| DESCRIPTION OF THE TASK |
Rescale the material from the line with "You are a GUI" through the end of the material, giving those lines again with the requests included and multiplying every coordinate in the answers (not the numbers in the requests) by 1.75, rounded to whole numbers with halves rounded up. Leave the pictures out of your answer.

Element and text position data
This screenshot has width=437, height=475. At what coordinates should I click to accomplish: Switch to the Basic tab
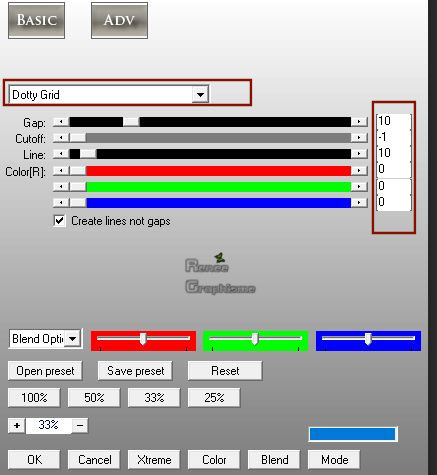click(36, 20)
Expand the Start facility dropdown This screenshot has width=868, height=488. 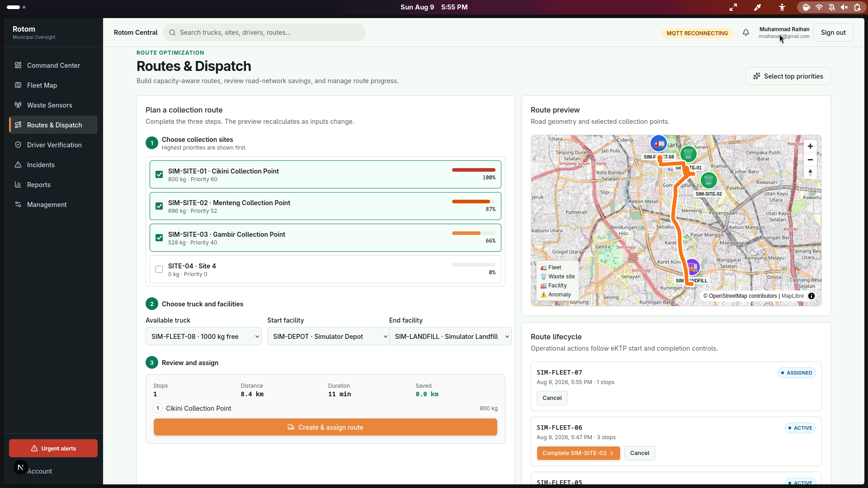coord(328,336)
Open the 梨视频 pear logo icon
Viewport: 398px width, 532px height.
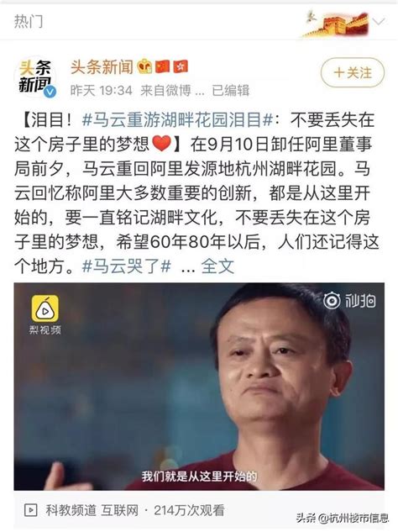(x=45, y=308)
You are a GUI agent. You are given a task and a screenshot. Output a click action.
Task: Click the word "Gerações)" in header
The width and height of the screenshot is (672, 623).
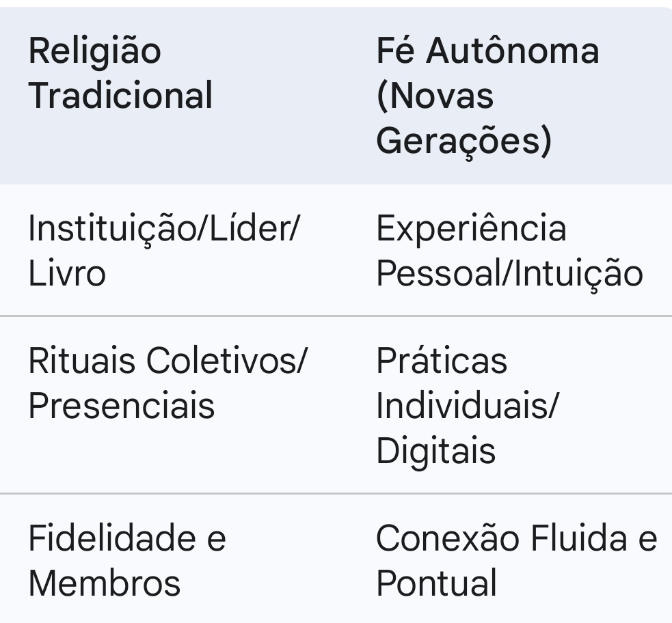(x=464, y=140)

| FINAL RESULT |
You are a GUI agent. You are given a task and a screenshot. Output a click action.
Task: Click the word "Gerações)" in header
The width and height of the screenshot is (672, 623).
(x=812, y=245)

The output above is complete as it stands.